Menang perang memang tidak selalu harus dalam posisi melihat pihak lain kalah. Dalam kekalahan, kemenangan juga bisa tetap diraih. Itu sebabnya, kenapa Yudhoyono kerap memberi nasihat kepada mereka yang kalah dalam pemilihan umum. Kekalahan adalah kemenangan tertunda. Semangat ini membuat Yudhoyono tidak pernah akan merasa kalah meskipun faktanya memang kalah.
Nasihat itu didasarkan pada pengalaman pribadinya saat dikalahkan Hamzah Haz saat bersaing menjadi wakil presidennya Megawati Soekarnoputri memperebutkan suara anggota MPR dalam Sidang Istimewa MPR tahun 2001.
Kekalahan itu menumbuhkan kesadaran dalam dirinya untuk mendirikan partai politik sebagai kendaraan politik untuk meraih kekuasaan. Partai Demokrat dimatangkan ketika jabatan sebagai pembantu Presiden Megawati masih disandang. Tiga tahun kemudian, dalam Pemilu 2004, bukan hanya Hamzah, bahkan Megawati pun dikalahkan.

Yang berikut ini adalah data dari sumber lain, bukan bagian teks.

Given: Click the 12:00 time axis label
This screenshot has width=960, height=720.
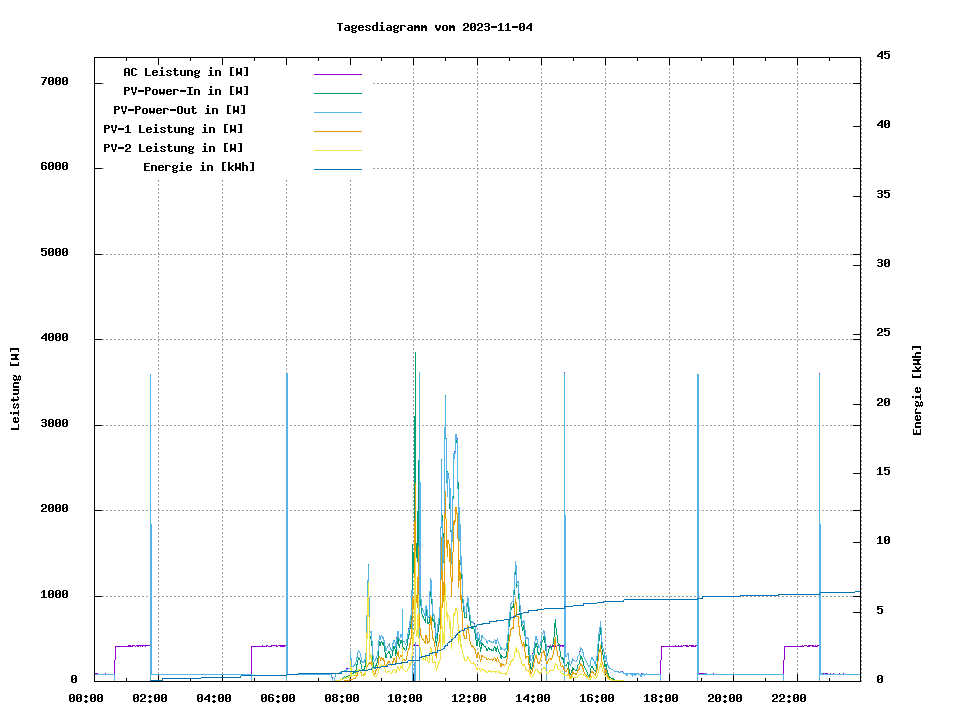Looking at the screenshot, I should pyautogui.click(x=469, y=698).
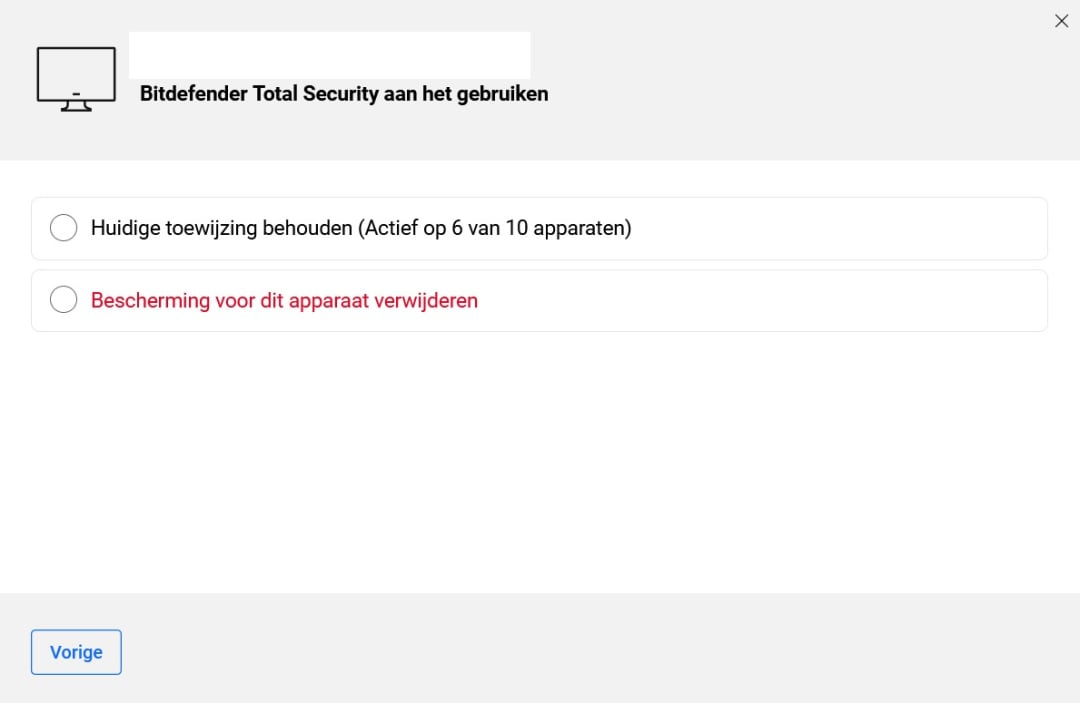Click empty space in the remove-protection option row
Viewport: 1080px width, 703px height.
pyautogui.click(x=760, y=300)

Sikap Yudhoyono ini dipahami betul oleh lima ”yudhoyono” lain dalam lingkungan keluarga besarnya. Karena itu, nama akhir Yudhoyono selalu disandang di akhir setiap nama sebagai pengingat dan doa sekaligus.
Enam Yudhoyono
Ani Yudhoyono terlahir dengan nama Kristiani Herawati dari keluarga tentara seperti Yudhoyono. Berbeda dengan Yudhoyono, Ani adalah anak ketiga Sarwo Edhie Wibowo, seorang tentara yang terpandang karena kiprah dan jasanya. Sarwo Edhie Wibowo diabadikan menjadi nama gedung di Kompleks Komando Pasukan Khusus (Kopassus) Cijantung, Jakarta Timur.
Ani menambahkan nama Yudhoyono di belakang namanya setelah menikah dengan Yudhoyono pada 30 Juli 1976. Konsekuensi pernikahan itu membuatnya tidak bisa menamatkan kuliah di Fakultas Kedokteran Universitas Kristen Indonesia (UKI) yang telah dijalaninya sampai tahun ketiga. Gelar sarjana ilmu politik dirintis dan kemudian diraih tahun 1998 dari Universitas Merdeka.
Kegemaran Ani pada dunia politik diwadahi dengan posisinya sebagai Wakil Ketua Umum Partai Demokrat yang didirikan Yudhoyono. Posisi ini didudukinya dan dilepas saat Yudhoyono kemudian terpilih sebagai Presiden dalam Pemilu 2009.